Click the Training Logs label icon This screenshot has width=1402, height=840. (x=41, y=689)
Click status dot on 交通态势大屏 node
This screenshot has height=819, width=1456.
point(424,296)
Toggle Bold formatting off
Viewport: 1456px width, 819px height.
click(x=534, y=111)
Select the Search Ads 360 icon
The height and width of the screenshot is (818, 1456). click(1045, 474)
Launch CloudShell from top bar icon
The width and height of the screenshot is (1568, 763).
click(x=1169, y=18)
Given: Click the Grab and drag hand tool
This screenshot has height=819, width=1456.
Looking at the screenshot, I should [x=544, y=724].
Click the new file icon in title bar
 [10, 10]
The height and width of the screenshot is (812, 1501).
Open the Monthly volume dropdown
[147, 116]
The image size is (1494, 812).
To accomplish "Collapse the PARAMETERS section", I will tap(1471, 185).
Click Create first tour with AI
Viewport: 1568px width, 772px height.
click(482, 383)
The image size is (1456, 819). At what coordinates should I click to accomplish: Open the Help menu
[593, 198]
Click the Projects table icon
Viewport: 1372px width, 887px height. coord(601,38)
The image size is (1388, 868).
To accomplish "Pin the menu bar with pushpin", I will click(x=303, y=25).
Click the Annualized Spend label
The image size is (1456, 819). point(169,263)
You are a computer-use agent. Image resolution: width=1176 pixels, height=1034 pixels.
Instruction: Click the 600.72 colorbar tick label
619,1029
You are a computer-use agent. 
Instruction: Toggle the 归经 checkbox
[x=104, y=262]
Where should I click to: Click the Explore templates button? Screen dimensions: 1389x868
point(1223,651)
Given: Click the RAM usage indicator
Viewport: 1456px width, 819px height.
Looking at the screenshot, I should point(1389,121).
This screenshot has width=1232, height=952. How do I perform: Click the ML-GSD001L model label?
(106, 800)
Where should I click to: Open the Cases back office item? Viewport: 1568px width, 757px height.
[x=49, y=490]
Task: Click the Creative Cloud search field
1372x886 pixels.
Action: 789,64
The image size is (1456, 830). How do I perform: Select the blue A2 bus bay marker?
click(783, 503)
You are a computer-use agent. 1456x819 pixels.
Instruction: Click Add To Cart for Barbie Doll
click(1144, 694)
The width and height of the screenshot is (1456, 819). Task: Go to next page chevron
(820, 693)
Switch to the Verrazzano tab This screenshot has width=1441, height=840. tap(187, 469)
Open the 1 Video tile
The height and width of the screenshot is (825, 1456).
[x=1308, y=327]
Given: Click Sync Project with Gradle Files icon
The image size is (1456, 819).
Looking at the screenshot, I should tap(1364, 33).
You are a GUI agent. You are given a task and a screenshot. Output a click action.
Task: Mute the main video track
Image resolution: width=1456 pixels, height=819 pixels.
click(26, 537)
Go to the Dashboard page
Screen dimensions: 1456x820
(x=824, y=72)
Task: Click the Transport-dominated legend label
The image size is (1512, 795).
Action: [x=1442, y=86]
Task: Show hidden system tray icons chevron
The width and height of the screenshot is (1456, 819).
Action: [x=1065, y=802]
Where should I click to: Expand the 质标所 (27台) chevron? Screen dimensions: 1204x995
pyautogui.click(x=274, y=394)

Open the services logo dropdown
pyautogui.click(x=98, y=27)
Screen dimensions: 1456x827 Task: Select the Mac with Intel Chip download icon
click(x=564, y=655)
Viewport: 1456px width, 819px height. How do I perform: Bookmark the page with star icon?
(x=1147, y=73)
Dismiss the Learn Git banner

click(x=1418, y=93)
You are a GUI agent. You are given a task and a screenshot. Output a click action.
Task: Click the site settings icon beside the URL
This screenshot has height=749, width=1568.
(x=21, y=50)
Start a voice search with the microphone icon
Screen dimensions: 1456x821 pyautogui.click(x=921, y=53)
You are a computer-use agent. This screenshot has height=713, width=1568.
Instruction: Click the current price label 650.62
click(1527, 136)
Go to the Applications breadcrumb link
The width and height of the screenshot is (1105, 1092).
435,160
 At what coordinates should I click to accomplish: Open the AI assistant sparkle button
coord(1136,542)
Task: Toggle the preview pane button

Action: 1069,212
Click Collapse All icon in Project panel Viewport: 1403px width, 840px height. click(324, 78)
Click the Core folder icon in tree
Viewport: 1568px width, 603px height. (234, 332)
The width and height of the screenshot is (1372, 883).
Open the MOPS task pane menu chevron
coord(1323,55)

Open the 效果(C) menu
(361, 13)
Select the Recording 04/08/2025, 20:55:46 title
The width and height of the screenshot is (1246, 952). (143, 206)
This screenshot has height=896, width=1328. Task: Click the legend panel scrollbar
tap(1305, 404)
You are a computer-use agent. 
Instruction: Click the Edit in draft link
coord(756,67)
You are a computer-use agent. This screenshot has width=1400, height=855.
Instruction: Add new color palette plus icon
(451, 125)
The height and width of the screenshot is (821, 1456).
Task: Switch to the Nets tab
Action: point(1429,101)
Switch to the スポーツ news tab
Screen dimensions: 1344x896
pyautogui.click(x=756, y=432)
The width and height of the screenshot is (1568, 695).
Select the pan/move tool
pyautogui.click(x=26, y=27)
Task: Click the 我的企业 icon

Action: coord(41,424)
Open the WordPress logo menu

- - -

### What to produce
Each record is to be transcribed exactly and in full.

### Output below
Click the Training Logs label icon This screenshot has width=1402, height=840. (x=41, y=689)
Click status dot on 交通态势大屏 node
This screenshot has height=819, width=1456.
point(424,296)
Toggle Bold formatting off
Viewport: 1456px width, 819px height.
click(x=534, y=111)
Select the Search Ads 360 icon
The height and width of the screenshot is (818, 1456). click(1045, 474)
Launch CloudShell from top bar icon
The width and height of the screenshot is (1568, 763).
click(x=1169, y=18)
Given: Click the Grab and drag hand tool
This screenshot has height=819, width=1456.
Looking at the screenshot, I should [x=544, y=724].
Click the new file icon in title bar
 [10, 10]
The height and width of the screenshot is (812, 1501).
Open the Monthly volume dropdown
[147, 116]
The image size is (1494, 812).
To accomplish "Collapse the PARAMETERS section", I will tap(1471, 185).
Click Create first tour with AI
Viewport: 1568px width, 772px height.
click(482, 383)
The image size is (1456, 819). At what coordinates should I click to accomplish: Open the Help menu
[593, 198]
Click the Projects table icon
Viewport: 1372px width, 887px height. coord(601,38)
The image size is (1388, 868).
To accomplish "Pin the menu bar with pushpin", I will click(x=303, y=25).
Click the Annualized Spend label
The image size is (1456, 819). point(169,263)
You are a computer-use agent. Image resolution: width=1176 pixels, height=1034 pixels.
Instruction: Click the 600.72 colorbar tick label
619,1029
You are a computer-use agent. 
Instruction: Toggle the 归经 checkbox
[x=104, y=262]
Where should I click to: Click the Explore templates button? Screen dimensions: 1389x868
point(1223,651)
Given: Click the RAM usage indicator
Viewport: 1456px width, 819px height.
Looking at the screenshot, I should point(1389,121).
This screenshot has width=1232, height=952. How do I perform: Click the ML-GSD001L model label?
(106, 800)
Where should I click to: Open the Cases back office item? Viewport: 1568px width, 757px height.
[x=49, y=490]
Task: Click the Creative Cloud search field
1372x886 pixels.
Action: 789,64
The image size is (1456, 830). How do I perform: Select the blue A2 bus bay marker?
click(783, 503)
You are a computer-use agent. 1456x819 pixels.
Instruction: Click Add To Cart for Barbie Doll
click(1144, 694)
The width and height of the screenshot is (1456, 819). Task: Go to next page chevron
(820, 693)
Switch to the Verrazzano tab This screenshot has width=1441, height=840. tap(187, 469)
Open the 1 Video tile
The height and width of the screenshot is (825, 1456).
[x=1308, y=327]
Given: Click Sync Project with Gradle Files icon
The image size is (1456, 819).
Looking at the screenshot, I should tap(1364, 33).
You are a GUI agent. You are given a task and a screenshot. Output a click action.
Task: Mute the main video track
Image resolution: width=1456 pixels, height=819 pixels.
click(26, 537)
Go to the Dashboard page
Screen dimensions: 1456x820
(x=824, y=72)
Task: Click the Transport-dominated legend label
The image size is (1512, 795).
Action: [x=1442, y=86]
Task: Show hidden system tray icons chevron
The width and height of the screenshot is (1456, 819).
Action: [x=1065, y=802]
Where should I click to: Expand the 质标所 (27台) chevron? Screen dimensions: 1204x995
pyautogui.click(x=274, y=394)

Open the services logo dropdown
pyautogui.click(x=98, y=27)
Screen dimensions: 1456x827 Task: Select the Mac with Intel Chip download icon
click(x=564, y=655)
Viewport: 1456px width, 819px height. How do I perform: Bookmark the page with star icon?
(x=1147, y=73)
Dismiss the Learn Git banner

click(x=1418, y=93)
You are a GUI agent. You are given a task and a screenshot. Output a click action.
Task: Click the site settings icon beside the URL
This screenshot has height=749, width=1568.
(x=21, y=50)
Start a voice search with the microphone icon
Screen dimensions: 1456x821 pyautogui.click(x=921, y=53)
You are a computer-use agent. This screenshot has height=713, width=1568.
Instruction: Click the current price label 650.62
click(1527, 136)
Go to the Applications breadcrumb link
The width and height of the screenshot is (1105, 1092).
435,160
 At what coordinates should I click to accomplish: Open the AI assistant sparkle button
coord(1136,542)
Task: Toggle the preview pane button

Action: 1069,212
Click Collapse All icon in Project panel Viewport: 1403px width, 840px height. click(324, 78)
Click the Core folder icon in tree
Viewport: 1568px width, 603px height. (234, 332)
The width and height of the screenshot is (1372, 883).
Open the MOPS task pane menu chevron
coord(1323,55)

Open the 效果(C) menu
(361, 13)
Select the Recording 04/08/2025, 20:55:46 title
The width and height of the screenshot is (1246, 952). (143, 206)
This screenshot has height=896, width=1328. Task: Click the legend panel scrollbar
tap(1305, 404)
You are a computer-use agent. 
Instruction: Click the Edit in draft link
coord(756,67)
You are a computer-use agent. This screenshot has width=1400, height=855.
Instruction: Add new color palette plus icon
(451, 125)
The height and width of the screenshot is (821, 1456).
Task: Switch to the Nets tab
Action: point(1429,101)
Switch to the スポーツ news tab
Screen dimensions: 1344x896
pyautogui.click(x=756, y=432)
The width and height of the screenshot is (1568, 695).
Select the pan/move tool
pyautogui.click(x=26, y=27)
Task: Click the 我的企业 icon

Action: coord(41,424)
Open the WordPress logo menu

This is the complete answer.